One thing that I was particularly happy with was the demotalks. We invited people who had made iconic and noteworthy scene productions, and got them to talk about it. This idea was inspired by an interview I made with Joe (for a forthcoming paper on CSDb as a “memory machine” for retro computing). He talked about how there is a gap in the history of the scene: we don’t really know so much about how demos were made. What kind of decisions and processes led up to these artefacts?

Some sceners are only interested in the tech stuff. Amusingly, when we announced Budbrain as speakers, someone questioned our choice because the coding was not complex enough. The kind of this-is-not-real-scene-stuff-attitude that still pops up every now and then… Such dedication!

But the tech stuff is really not the main point about this, to me. It is of course interesting to learn about the mathematics and all the smart coder tricks, or clever composing tricks, or pixeling styles. But maybe not for an hour? At least not on DATASTORM that is quite far from a nerdy conference (eh, I think?). So we encouraged the speakers to tell stories about the process, about what happened around the demo making.

Triad’s Red Storm was a pioneering demo in a technical sense, as one of the first “trackmos” – where the user didn’t have to press space for the next part. But it was also a pioneer in bringing in politics, poetry and other kinds of pop culture than the usual metal, acid, fantasy stuff that was everywhere in the scene at the time. King Fisher talked extensively about this, and you can see the slides here (turn on the notes!).

Budbrain, who made a Megademo that broke the tech-focus in the scene by bringing in humour into the mix (and imo very high quality graphics and music), talked a lot about their unusual position in the scene. On one hand they had a demo played on MTV, while on the other hand they were criticized by a lot of other sceners.
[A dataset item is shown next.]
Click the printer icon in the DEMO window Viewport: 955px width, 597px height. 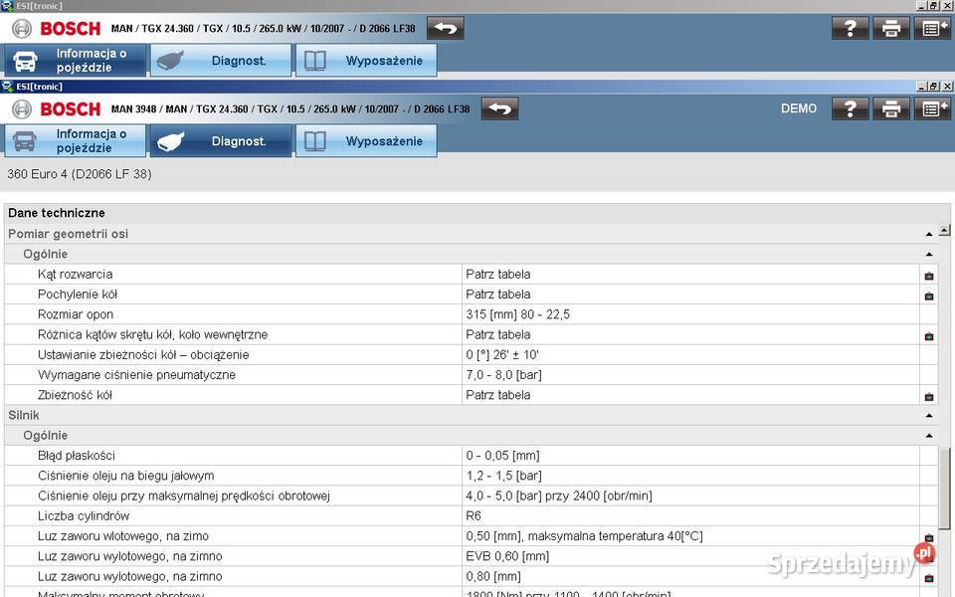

Mahoney talked about two music disks that he made together with Kaktus: Sounds of Gnome and His Master’s Noise. As usual, Mahoney did a great presentation and this time he made a competition between the two, with a bit more tech aspects than the other presentations, but with lots of charisma and humor to make up for it. :)

You can see video recordings of the talks over at SceneSat who once again have documented the whole thing. \o

So what I realized at the party, especially in a conversation with Hollowman, is that a demo’s connection with the rest of the world is what makes it extra interesting to hear about. Sure it’s about its place in the scene and its influence within the scene, but how it takes in the outside world, or how it relates to it, is at least as important.

So I hope to see more of these presentations in the future. Copy copy copy!